▸ **Task prompt**: Reproduce the listing below in full, swapping every occurrence of "Screen dimensions" for "Display size" and leaving all else unchanged.

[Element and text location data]
....
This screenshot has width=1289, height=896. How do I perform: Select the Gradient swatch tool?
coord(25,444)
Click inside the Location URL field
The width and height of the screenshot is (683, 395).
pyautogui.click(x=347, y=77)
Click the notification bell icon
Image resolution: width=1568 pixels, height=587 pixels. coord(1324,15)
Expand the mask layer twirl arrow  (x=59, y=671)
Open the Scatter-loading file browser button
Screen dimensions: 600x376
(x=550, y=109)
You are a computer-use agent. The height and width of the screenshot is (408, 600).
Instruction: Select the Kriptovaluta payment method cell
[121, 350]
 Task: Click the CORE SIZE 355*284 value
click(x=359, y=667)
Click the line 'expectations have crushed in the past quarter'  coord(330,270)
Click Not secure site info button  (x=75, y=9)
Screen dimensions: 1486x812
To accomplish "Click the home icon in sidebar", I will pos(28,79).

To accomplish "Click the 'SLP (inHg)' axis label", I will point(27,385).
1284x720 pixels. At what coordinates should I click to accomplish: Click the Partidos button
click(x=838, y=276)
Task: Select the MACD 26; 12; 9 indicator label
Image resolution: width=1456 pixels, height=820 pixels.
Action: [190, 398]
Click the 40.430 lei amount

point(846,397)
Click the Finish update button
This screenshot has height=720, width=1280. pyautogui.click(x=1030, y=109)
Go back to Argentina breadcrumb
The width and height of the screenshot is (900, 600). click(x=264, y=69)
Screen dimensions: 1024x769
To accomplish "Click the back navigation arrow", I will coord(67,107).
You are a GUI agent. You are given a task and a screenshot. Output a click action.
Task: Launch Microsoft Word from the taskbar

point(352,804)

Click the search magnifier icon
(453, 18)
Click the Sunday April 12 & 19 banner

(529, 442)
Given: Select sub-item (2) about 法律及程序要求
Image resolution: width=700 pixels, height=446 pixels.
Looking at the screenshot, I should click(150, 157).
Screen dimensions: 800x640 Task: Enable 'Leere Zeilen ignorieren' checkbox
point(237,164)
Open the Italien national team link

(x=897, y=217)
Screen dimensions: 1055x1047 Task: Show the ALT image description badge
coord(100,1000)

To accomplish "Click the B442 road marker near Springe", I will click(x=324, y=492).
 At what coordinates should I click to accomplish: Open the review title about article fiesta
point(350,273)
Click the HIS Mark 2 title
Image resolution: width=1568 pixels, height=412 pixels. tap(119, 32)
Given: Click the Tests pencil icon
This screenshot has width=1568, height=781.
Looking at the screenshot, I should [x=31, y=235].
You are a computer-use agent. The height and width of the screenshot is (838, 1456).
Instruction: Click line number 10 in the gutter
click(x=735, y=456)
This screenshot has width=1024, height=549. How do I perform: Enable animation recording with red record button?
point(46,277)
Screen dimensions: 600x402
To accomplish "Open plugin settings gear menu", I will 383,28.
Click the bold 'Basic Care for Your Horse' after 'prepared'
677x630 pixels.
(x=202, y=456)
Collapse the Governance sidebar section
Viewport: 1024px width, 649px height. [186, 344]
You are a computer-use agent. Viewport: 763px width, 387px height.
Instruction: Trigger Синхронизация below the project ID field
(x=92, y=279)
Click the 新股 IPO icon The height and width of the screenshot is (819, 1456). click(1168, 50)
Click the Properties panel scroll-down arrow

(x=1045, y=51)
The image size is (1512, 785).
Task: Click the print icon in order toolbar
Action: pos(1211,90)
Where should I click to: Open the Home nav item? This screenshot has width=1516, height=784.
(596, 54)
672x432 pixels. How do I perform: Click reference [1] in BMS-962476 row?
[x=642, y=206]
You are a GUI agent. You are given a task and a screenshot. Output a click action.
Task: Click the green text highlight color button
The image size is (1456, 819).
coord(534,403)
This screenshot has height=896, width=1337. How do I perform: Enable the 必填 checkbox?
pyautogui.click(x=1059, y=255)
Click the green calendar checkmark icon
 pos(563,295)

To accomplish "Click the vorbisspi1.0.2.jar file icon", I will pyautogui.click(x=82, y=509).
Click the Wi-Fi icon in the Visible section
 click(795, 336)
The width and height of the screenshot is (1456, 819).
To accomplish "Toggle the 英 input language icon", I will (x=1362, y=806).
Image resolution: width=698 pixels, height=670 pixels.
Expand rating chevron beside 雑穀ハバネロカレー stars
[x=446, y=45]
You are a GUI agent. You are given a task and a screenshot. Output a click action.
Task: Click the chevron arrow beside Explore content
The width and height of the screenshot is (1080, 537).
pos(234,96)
....
▸ **Written response**:
This screenshot has width=1289, height=896. How do I perform: Select the Gradient swatch tool?
coord(25,444)
Click inside the Location URL field
The width and height of the screenshot is (683, 395).
pyautogui.click(x=347, y=77)
Click the notification bell icon
Image resolution: width=1568 pixels, height=587 pixels. coord(1324,15)
Expand the mask layer twirl arrow  (x=59, y=671)
Open the Scatter-loading file browser button
Display size: 600x376
(x=550, y=109)
You are a computer-use agent. The height and width of the screenshot is (408, 600).
Instruction: Select the Kriptovaluta payment method cell
[121, 350]
 Task: Click the CORE SIZE 355*284 value
click(x=359, y=667)
Click the line 'expectations have crushed in the past quarter'  coord(330,270)
Click Not secure site info button  (x=75, y=9)
Display size: 1486x812
To accomplish "Click the home icon in sidebar", I will pos(28,79).

To accomplish "Click the 'SLP (inHg)' axis label", I will point(27,385).
1284x720 pixels. At what coordinates should I click to accomplish: Click the Partidos button
click(x=838, y=276)
Task: Select the MACD 26; 12; 9 indicator label
Image resolution: width=1456 pixels, height=820 pixels.
Action: [190, 398]
Click the 40.430 lei amount

point(846,397)
Click the Finish update button
This screenshot has height=720, width=1280. pyautogui.click(x=1030, y=109)
Go back to Argentina breadcrumb
The width and height of the screenshot is (900, 600). click(x=264, y=69)
Display size: 1024x769
To accomplish "Click the back navigation arrow", I will coord(67,107).
You are a GUI agent. You are given a task and a screenshot. Output a click action.
Task: Launch Microsoft Word from the taskbar

point(352,804)

Click the search magnifier icon
(453, 18)
Click the Sunday April 12 & 19 banner

(529, 442)
Given: Select sub-item (2) about 法律及程序要求
Image resolution: width=700 pixels, height=446 pixels.
Looking at the screenshot, I should click(150, 157).
Display size: 800x640 Task: Enable 'Leere Zeilen ignorieren' checkbox
point(237,164)
Open the Italien national team link

(x=897, y=217)
Display size: 1055x1047 Task: Show the ALT image description badge
coord(100,1000)

To accomplish "Click the B442 road marker near Springe", I will click(x=324, y=492).
 At what coordinates should I click to accomplish: Open the review title about article fiesta
point(350,273)
Click the HIS Mark 2 title
Image resolution: width=1568 pixels, height=412 pixels. tap(119, 32)
Given: Click the Tests pencil icon
This screenshot has width=1568, height=781.
Looking at the screenshot, I should [x=31, y=235].
You are a computer-use agent. The height and width of the screenshot is (838, 1456).
Instruction: Click line number 10 in the gutter
click(x=735, y=456)
This screenshot has width=1024, height=549. How do I perform: Enable animation recording with red record button?
point(46,277)
Display size: 600x402
To accomplish "Open plugin settings gear menu", I will 383,28.
Click the bold 'Basic Care for Your Horse' after 'prepared'
677x630 pixels.
(x=202, y=456)
Collapse the Governance sidebar section
Viewport: 1024px width, 649px height. [186, 344]
You are a computer-use agent. Viewport: 763px width, 387px height.
Instruction: Trigger Синхронизация below the project ID field
(x=92, y=279)
Click the 新股 IPO icon The height and width of the screenshot is (819, 1456). click(1168, 50)
Click the Properties panel scroll-down arrow

(x=1045, y=51)
The image size is (1512, 785).
Task: Click the print icon in order toolbar
Action: pos(1211,90)
Where should I click to: Open the Home nav item? This screenshot has width=1516, height=784.
(596, 54)
672x432 pixels. How do I perform: Click reference [1] in BMS-962476 row?
[x=642, y=206]
You are a GUI agent. You are given a task and a screenshot. Output a click action.
Task: Click the green text highlight color button
The image size is (1456, 819).
coord(534,403)
This screenshot has height=896, width=1337. How do I perform: Enable the 必填 checkbox?
pyautogui.click(x=1059, y=255)
Click the green calendar checkmark icon
 pos(563,295)

To accomplish "Click the vorbisspi1.0.2.jar file icon", I will pyautogui.click(x=82, y=509).
Click the Wi-Fi icon in the Visible section
 click(795, 336)
The width and height of the screenshot is (1456, 819).
To accomplish "Toggle the 英 input language icon", I will (x=1362, y=806).
Image resolution: width=698 pixels, height=670 pixels.
Expand rating chevron beside 雑穀ハバネロカレー stars
[x=446, y=45]
You are a GUI agent. You are given a task and a screenshot. Output a click action.
Task: Click the chevron arrow beside Explore content
The width and height of the screenshot is (1080, 537).
pos(234,96)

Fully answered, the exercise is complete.